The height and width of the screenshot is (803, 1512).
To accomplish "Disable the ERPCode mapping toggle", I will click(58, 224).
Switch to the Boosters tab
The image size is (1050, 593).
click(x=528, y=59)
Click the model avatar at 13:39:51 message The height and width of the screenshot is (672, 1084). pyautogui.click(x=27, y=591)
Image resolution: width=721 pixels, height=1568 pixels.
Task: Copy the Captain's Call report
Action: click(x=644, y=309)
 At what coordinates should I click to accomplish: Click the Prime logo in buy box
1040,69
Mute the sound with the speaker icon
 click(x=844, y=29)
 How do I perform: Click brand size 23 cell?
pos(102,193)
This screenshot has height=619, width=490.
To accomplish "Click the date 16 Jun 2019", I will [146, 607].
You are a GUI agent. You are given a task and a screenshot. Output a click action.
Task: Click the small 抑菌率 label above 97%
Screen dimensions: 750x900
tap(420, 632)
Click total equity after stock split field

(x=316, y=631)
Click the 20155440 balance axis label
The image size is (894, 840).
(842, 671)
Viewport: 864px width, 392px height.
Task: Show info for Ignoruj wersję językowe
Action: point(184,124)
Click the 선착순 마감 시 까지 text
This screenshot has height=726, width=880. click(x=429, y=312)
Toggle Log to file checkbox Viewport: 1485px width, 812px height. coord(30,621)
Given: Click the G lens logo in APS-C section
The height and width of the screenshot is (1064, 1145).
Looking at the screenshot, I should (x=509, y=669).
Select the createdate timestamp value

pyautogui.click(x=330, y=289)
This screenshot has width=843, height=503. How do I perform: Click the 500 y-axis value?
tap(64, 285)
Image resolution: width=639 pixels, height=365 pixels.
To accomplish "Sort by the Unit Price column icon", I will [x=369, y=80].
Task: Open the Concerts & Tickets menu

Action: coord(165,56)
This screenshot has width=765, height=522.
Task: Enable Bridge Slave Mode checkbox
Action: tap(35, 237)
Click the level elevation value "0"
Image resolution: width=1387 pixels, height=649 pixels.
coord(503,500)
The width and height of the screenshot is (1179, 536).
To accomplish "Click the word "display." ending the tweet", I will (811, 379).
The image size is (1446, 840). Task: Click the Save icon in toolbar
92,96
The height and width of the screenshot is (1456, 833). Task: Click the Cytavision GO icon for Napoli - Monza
============================================================
Would you output the entire listing exactly as written?

The height and width of the screenshot is (803, 1512).
To accomplish "Disable the ERPCode mapping toggle", I will click(58, 224).
Switch to the Boosters tab
The image size is (1050, 593).
click(x=528, y=59)
Click the model avatar at 13:39:51 message The height and width of the screenshot is (672, 1084). pyautogui.click(x=27, y=591)
Image resolution: width=721 pixels, height=1568 pixels.
Task: Copy the Captain's Call report
Action: click(x=644, y=309)
 At what coordinates should I click to accomplish: Click the Prime logo in buy box
1040,69
Mute the sound with the speaker icon
 click(x=844, y=29)
 How do I perform: Click brand size 23 cell?
pos(102,193)
This screenshot has height=619, width=490.
To accomplish "Click the date 16 Jun 2019", I will [146, 607].
You are a GUI agent. You are given a task and a screenshot. Output a click action.
Task: Click the small 抑菌率 label above 97%
Screen dimensions: 750x900
tap(420, 632)
Click total equity after stock split field

(x=316, y=631)
Click the 20155440 balance axis label
The image size is (894, 840).
(842, 671)
Viewport: 864px width, 392px height.
Task: Show info for Ignoruj wersję językowe
Action: point(184,124)
Click the 선착순 마감 시 까지 text
This screenshot has height=726, width=880. click(x=429, y=312)
Toggle Log to file checkbox Viewport: 1485px width, 812px height. coord(30,621)
Given: Click the G lens logo in APS-C section
The height and width of the screenshot is (1064, 1145).
Looking at the screenshot, I should (x=509, y=669).
Select the createdate timestamp value

pyautogui.click(x=330, y=289)
This screenshot has width=843, height=503. How do I perform: Click the 500 y-axis value?
tap(64, 285)
Image resolution: width=639 pixels, height=365 pixels.
To accomplish "Sort by the Unit Price column icon", I will [x=369, y=80].
Task: Open the Concerts & Tickets menu

Action: coord(165,56)
This screenshot has width=765, height=522.
Task: Enable Bridge Slave Mode checkbox
Action: tap(35, 237)
Click the level elevation value "0"
Image resolution: width=1387 pixels, height=649 pixels.
coord(503,500)
The width and height of the screenshot is (1179, 536).
To accomplish "Click the word "display." ending the tweet", I will (811, 379).
The image size is (1446, 840). Task: Click the Save icon in toolbar
92,96
The height and width of the screenshot is (1456, 833). Task: Click the Cytavision GO icon for Napoli - Monza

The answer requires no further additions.